-- START Stored rows --

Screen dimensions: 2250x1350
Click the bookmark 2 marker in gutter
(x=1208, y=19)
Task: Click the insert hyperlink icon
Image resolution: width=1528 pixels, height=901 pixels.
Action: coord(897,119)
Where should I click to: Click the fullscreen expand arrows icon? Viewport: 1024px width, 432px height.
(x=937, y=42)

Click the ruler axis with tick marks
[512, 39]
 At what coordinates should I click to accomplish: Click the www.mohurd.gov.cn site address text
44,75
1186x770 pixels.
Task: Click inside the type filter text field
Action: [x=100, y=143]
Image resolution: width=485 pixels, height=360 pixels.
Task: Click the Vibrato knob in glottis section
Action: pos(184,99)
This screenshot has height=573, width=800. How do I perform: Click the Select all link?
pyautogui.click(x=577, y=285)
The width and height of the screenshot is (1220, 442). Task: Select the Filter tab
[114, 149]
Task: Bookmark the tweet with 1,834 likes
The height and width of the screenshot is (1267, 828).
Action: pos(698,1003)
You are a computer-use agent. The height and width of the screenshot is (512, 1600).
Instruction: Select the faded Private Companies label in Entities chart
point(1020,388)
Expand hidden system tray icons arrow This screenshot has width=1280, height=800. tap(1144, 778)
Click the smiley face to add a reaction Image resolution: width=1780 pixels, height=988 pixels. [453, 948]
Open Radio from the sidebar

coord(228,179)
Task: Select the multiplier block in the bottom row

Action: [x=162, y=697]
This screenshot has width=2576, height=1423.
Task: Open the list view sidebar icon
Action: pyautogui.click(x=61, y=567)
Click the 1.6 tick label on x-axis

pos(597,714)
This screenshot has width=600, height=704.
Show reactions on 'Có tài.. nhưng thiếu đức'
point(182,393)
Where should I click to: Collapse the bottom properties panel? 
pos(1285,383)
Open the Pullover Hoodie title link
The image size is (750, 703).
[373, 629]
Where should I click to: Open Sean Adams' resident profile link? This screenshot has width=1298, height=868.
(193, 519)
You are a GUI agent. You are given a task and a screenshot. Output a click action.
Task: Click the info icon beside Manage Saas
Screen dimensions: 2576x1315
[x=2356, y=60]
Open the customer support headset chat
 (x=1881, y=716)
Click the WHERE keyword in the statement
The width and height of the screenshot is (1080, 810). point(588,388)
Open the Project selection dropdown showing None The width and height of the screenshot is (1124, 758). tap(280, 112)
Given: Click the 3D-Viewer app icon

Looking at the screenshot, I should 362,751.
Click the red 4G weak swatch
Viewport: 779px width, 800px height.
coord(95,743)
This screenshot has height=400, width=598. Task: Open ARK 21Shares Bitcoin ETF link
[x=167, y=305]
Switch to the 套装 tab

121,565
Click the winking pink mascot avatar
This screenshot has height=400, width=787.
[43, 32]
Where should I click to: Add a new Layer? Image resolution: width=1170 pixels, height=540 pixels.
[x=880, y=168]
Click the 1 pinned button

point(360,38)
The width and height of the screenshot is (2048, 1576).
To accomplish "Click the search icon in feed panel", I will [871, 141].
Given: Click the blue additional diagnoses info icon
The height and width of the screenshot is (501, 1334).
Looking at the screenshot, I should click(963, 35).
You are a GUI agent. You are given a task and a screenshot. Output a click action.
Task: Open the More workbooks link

-- END Stored rows --

> What you should do: Render the lines above as a Markdown table with the columns Row and Text, numbering each line in sequence and omitting any blank lines.

> Solution:
| Row | Text |
|---|---|
| 1 | Screen dimensions: 2250x1350 |
| 2 | Click the bookmark 2 marker in gutter |
| 3 | (x=1208, y=19) |
| 4 | Task: Click the insert hyperlink icon |
| 5 | Image resolution: width=1528 pixels, height=901 pixels. |
| 6 | Action: coord(897,119) |
| 7 | Where should I click to: Click the fullscreen expand arrows icon? Viewport: 1024px width, 432px height. |
| 8 | (x=937, y=42) |
| 9 | Click the ruler axis with tick marks |
| 10 | [512, 39] |
| 11 |  At what coordinates should I click to accomplish: Click the www.mohurd.gov.cn site address text |
| 12 | 44,75 |
| 13 | 1186x770 pixels. |
| 14 | Task: Click inside the type filter text field |
| 15 | Action: [x=100, y=143] |
| 16 | Image resolution: width=485 pixels, height=360 pixels. |
| 17 | Task: Click the Vibrato knob in glottis section |
| 18 | Action: pos(184,99) |
| 19 | This screenshot has height=573, width=800. How do I perform: Click the Select all link? |
| 20 | pyautogui.click(x=577, y=285) |
| 21 | The width and height of the screenshot is (1220, 442). Task: Select the Filter tab |
| 22 | [114, 149] |
| 23 | Task: Bookmark the tweet with 1,834 likes |
| 24 | The height and width of the screenshot is (1267, 828). |
| 25 | Action: pos(698,1003) |
| 26 | You are a computer-use agent. The height and width of the screenshot is (512, 1600). |
| 27 | Instruction: Select the faded Private Companies label in Entities chart |
| 28 | point(1020,388) |
| 29 | Expand hidden system tray icons arrow This screenshot has width=1280, height=800. tap(1144, 778) |
| 30 | Click the smiley face to add a reaction Image resolution: width=1780 pixels, height=988 pixels. [453, 948] |
| 31 | Open Radio from the sidebar |
| 32 | coord(228,179) |
| 33 | Task: Select the multiplier block in the bottom row |
| 34 | Action: [x=162, y=697] |
| 35 | This screenshot has width=2576, height=1423. |
| 36 | Task: Open the list view sidebar icon |
| 37 | Action: pyautogui.click(x=61, y=567) |
| 38 | Click the 1.6 tick label on x-axis |
| 39 | pos(597,714) |
| 40 | This screenshot has width=600, height=704. |
| 41 | Show reactions on 'Có tài.. nhưng thiếu đức' |
| 42 | point(182,393) |
| 43 | Where should I click to: Collapse the bottom properties panel?  |
| 44 | pos(1285,383) |
| 45 | Open the Pullover Hoodie title link |
| 46 | The image size is (750, 703). |
| 47 | [373, 629] |
| 48 | Where should I click to: Open Sean Adams' resident profile link? This screenshot has width=1298, height=868. |
| 49 | (193, 519) |
| 50 | You are a GUI agent. You are given a task and a screenshot. Output a click action. |
| 51 | Task: Click the info icon beside Manage Saas |
| 52 | Screen dimensions: 2576x1315 |
| 53 | [x=2356, y=60] |
| 54 | Open the customer support headset chat |
| 55 |  (x=1881, y=716) |
| 56 | Click the WHERE keyword in the statement |
| 57 | The width and height of the screenshot is (1080, 810). point(588,388) |
| 58 | Open the Project selection dropdown showing None The width and height of the screenshot is (1124, 758). tap(280, 112) |
| 59 | Given: Click the 3D-Viewer app icon |
| 60 | Looking at the screenshot, I should 362,751. |
| 61 | Click the red 4G weak swatch |
| 62 | Viewport: 779px width, 800px height. |
| 63 | coord(95,743) |
| 64 | This screenshot has height=400, width=598. Task: Open ARK 21Shares Bitcoin ETF link |
| 65 | [x=167, y=305] |
| 66 | Switch to the 套装 tab |
| 67 | 121,565 |
| 68 | Click the winking pink mascot avatar |
| 69 | This screenshot has height=400, width=787. |
| 70 | [43, 32] |
| 71 | Where should I click to: Add a new Layer? Image resolution: width=1170 pixels, height=540 pixels. |
| 72 | [x=880, y=168] |
| 73 | Click the 1 pinned button |
| 74 | point(360,38) |
| 75 | The width and height of the screenshot is (2048, 1576). |
| 76 | To accomplish "Click the search icon in feed panel", I will [871, 141]. |
| 77 | Given: Click the blue additional diagnoses info icon |
| 78 | The height and width of the screenshot is (501, 1334). |
| 79 | Looking at the screenshot, I should click(963, 35). |
| 80 | You are a GUI agent. You are given a task and a screenshot. Output a click action. |
| 81 | Task: Open the More workbooks link |